For more details, use ./kafka-backup.py --help or ./kafka-backup.py <command> --help.

Security (encryption)

AES265 in CTR mode is used for encryption. The initialization vector is different for each chunk, randomly generated and stored in the chunk's header. This provides a strong encryption (as far as I know).

There is currently no data integrity mechanism implemented.

Even though encryption is implemented, not all of the data is or can be encrypted for practical reasons.

What is encrypted:

  • The messages (content, length, keys and headers)

What is NOT encrypted:

  • Topic names and partitions
  • Topic offsets
  • Consumer groups data (group name, committed offsets, etc.)

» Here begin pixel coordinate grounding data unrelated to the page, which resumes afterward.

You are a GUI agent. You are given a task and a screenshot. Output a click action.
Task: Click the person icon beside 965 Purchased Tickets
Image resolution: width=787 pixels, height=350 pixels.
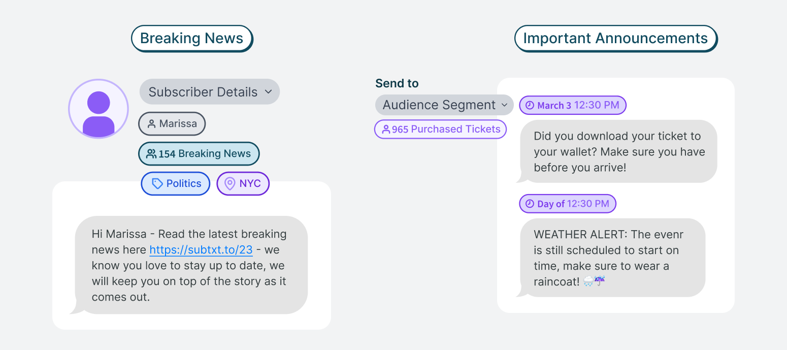386,129
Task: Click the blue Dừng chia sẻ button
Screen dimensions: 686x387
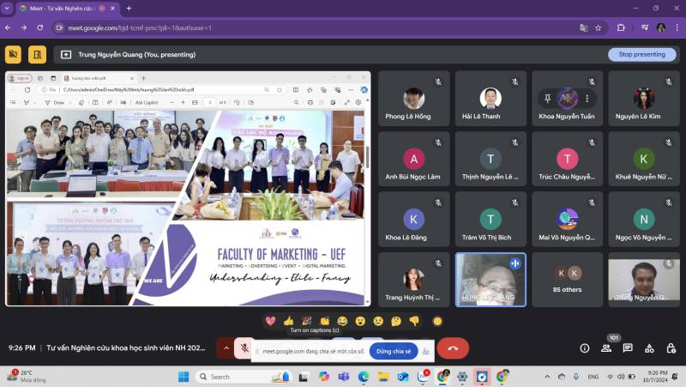Action: pyautogui.click(x=394, y=351)
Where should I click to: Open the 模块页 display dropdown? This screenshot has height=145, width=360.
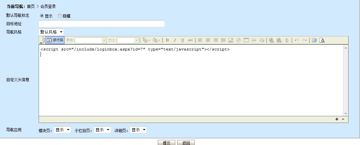point(62,130)
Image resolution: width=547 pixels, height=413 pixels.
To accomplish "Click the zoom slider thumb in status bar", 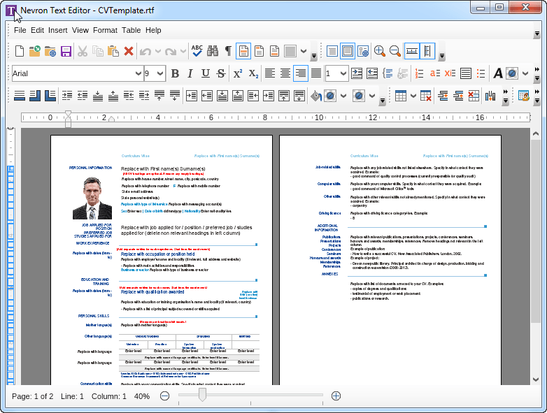I will click(202, 396).
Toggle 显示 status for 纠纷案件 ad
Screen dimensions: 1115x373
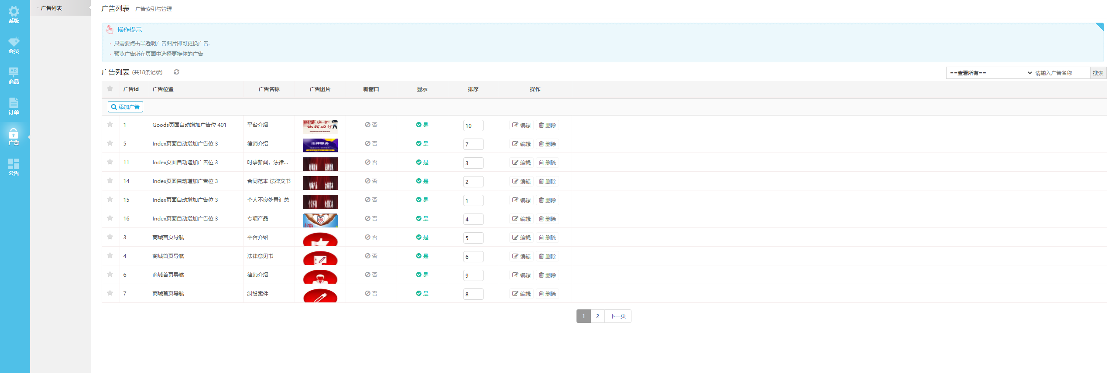click(422, 294)
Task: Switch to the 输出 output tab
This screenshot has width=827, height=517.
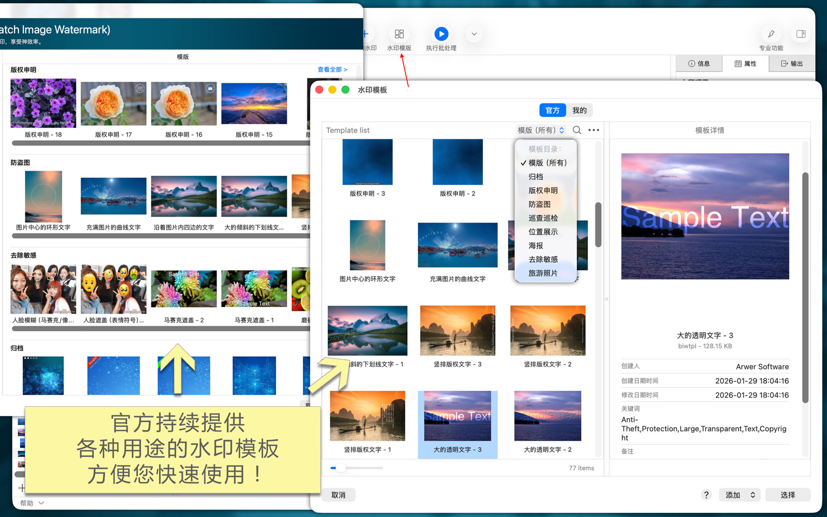Action: coord(792,64)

Known issues and limitations

There are a few behavior that have not been optimized, mostly because they apply in special case scenarios that are not so often encountered, but I thought good to list them here, in case it applies to you.

  • New topics created after backup is started that match a topic to backup are not detected. This is an issue when working in continuous mode and new topics that match the given --topics-regex pattern are created after the backup process is running.
  • The total disk space required for the process to run, when running with object storage backend, is around max-chunk-size x number-of-topics-partitions. If you have a lot of topics, that could be considerably high. Adding a --task-limit option to define the max number of backup tasks running at the same time would allow to limit the disk space. At the moment, only the --max-chunk-size option can be set to lower value to reduce required disk space.
  • If multiple instances are ran at the same time, multiple restoration points will be created with similar timestamps (each instance creates a restoration point regardless of if one already exists).
  • The tool is not currently optimized performance wise. Here are a a few things that could be improved:
    • The file uploading to object storage is done synchronously (the backup for a topic stops until the chunk is uploaded).
    • Only one thread is used per topic (regardless of the number of partitions) so the partitions are not processed in parallel.
  • There is not retention period on the backed up messages. All the messages backed up are kept indefinitely (chunks are not deleted), even if the messages are deleted on kafka.
  • Horizontal scalability : Since the partitions use distinct output streams to write to the storage backend, it should be possible to run multiple instances (backup command) in parallel without conflicting with each other. This will create multiple consumers subscribing to the same topic, thus distributing the load accross instances. This has not been tested however.